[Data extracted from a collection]

☆ ☆ ☆

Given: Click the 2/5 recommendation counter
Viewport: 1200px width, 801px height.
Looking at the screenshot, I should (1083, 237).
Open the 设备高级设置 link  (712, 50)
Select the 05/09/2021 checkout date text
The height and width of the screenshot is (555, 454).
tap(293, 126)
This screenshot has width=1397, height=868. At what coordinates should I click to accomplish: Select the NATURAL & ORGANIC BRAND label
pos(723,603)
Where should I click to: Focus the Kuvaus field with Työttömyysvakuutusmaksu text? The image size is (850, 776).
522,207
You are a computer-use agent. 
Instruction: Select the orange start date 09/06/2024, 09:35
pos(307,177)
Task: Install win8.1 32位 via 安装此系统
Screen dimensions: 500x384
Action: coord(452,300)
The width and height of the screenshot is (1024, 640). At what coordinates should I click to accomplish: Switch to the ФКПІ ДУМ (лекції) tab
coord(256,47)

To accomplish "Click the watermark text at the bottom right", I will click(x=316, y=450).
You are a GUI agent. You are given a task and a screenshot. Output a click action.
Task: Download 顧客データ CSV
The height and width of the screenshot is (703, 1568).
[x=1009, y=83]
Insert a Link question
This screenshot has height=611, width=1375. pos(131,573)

☆ ☆ ☆

- TASK
Please output all of the entries without changing a single character.

- COMPLETED TASK
Given: Click the 2/5 recommendation counter
Viewport: 1200px width, 801px height.
Looking at the screenshot, I should (1083, 237).
Open the 设备高级设置 link  (712, 50)
Select the 05/09/2021 checkout date text
The height and width of the screenshot is (555, 454).
tap(293, 126)
This screenshot has width=1397, height=868. At what coordinates should I click to accomplish: Select the NATURAL & ORGANIC BRAND label
pos(723,603)
Where should I click to: Focus the Kuvaus field with Työttömyysvakuutusmaksu text? The image size is (850, 776).
522,207
You are a computer-use agent. 
Instruction: Select the orange start date 09/06/2024, 09:35
pos(307,177)
Task: Install win8.1 32位 via 安装此系统
Screen dimensions: 500x384
Action: coord(452,300)
The width and height of the screenshot is (1024, 640). At what coordinates should I click to accomplish: Switch to the ФКПІ ДУМ (лекції) tab
coord(256,47)

To accomplish "Click the watermark text at the bottom right", I will click(x=316, y=450).
You are a GUI agent. You are given a task and a screenshot. Output a click action.
Task: Download 顧客データ CSV
The height and width of the screenshot is (703, 1568).
[x=1009, y=83]
Insert a Link question
This screenshot has height=611, width=1375. pos(131,573)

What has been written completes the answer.